━━ EXCERPTED PASSAGE ━━

The birth of a star can take tens of millions of years, so when astronomers use telescopes to study the night sky, they only capture a very brief part of this process. Also, stars are difficult to observe as they form.

“When we look at star formation in a certain region, all we see are places of star formation frozen in time,” Grudić said. “Stars also form in dust clouds, so they are mostly hidden.”

Simulations provide the best way to lower the curtain on what actually happens when stars form.

To create STARFORGE, the researchers combined a number of known elements, such as gas dynamics, gravity, heating and cooling, magnetic fields, and stellar activity.

Running one of these simulations can take months, so one of the largest supercomputers in the world was used, operated by the Texas Advanced Computing Center.

The end result is STARFORGE, which begins with a cloud of gas tens to millions of times the mass of our sun as it floats in a galaxy. Over time, this gas cloud evolves. Structures form, then fall apart and break. Individual stars emerge from this destruction. Once formed, they release jets of gas that pass through the clouds.

Once all the gas has been used up, star formation ceases.

Using STARFORGE could also help researchers better understand galaxies that span the universe.

“Understanding galaxy formation depends on assumptions about star formation,” said Grudić.

━━━
━━ DATA PROVIDED ━━

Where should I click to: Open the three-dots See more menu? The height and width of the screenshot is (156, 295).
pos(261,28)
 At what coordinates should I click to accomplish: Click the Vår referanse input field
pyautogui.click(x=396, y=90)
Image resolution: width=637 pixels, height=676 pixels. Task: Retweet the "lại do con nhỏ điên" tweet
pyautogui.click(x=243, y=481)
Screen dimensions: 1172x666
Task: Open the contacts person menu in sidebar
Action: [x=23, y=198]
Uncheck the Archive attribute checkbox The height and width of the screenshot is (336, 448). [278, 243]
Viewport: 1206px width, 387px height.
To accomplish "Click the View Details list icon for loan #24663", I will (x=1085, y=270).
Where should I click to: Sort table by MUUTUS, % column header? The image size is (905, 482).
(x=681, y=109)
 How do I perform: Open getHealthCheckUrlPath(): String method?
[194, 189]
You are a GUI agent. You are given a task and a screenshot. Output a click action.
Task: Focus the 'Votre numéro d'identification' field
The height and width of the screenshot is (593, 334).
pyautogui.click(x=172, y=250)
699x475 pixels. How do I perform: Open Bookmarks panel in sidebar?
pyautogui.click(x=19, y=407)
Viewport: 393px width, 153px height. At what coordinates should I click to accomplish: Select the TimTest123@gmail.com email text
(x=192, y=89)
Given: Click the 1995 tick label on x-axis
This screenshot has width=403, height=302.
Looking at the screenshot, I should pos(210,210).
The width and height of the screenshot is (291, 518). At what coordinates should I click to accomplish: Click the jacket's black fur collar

━━━

> _WHAT YOU NEED TO DO_: Copy out the passage on the STARFORGE star formation simulation in full, word for word. You won't need the records for this.

> _OUTPUT OF THE EXERCISE_:
The birth of a star can take tens of millions of years, so when astronomers use telescopes to study the night sky, they only capture a very brief part of this process. Also, stars are difficult to observe as they form.

“When we look at star formation in a certain region, all we see are places of star formation frozen in time,” Grudić said. “Stars also form in dust clouds, so they are mostly hidden.”

Simulations provide the best way to lower the curtain on what actually happens when stars form.

To create STARFORGE, the researchers combined a number of known elements, such as gas dynamics, gravity, heating and cooling, magnetic fields, and stellar activity.

Running one of these simulations can take months, so one of the largest supercomputers in the world was used, operated by the Texas Advanced Computing Center.

The end result is STARFORGE, which begins with a cloud of gas tens to millions of times the mass of our sun as it floats in a galaxy. Over time, this gas cloud evolves. Structures form, then fall apart and break. Individual stars emerge from this destruction. Once formed, they release jets of gas that pass through the clouds.

Once all the gas has been used up, star formation ceases.

Using STARFORGE could also help researchers better understand galaxies that span the universe.

“Understanding galaxy formation depends on assumptions about star formation,” said Grudić.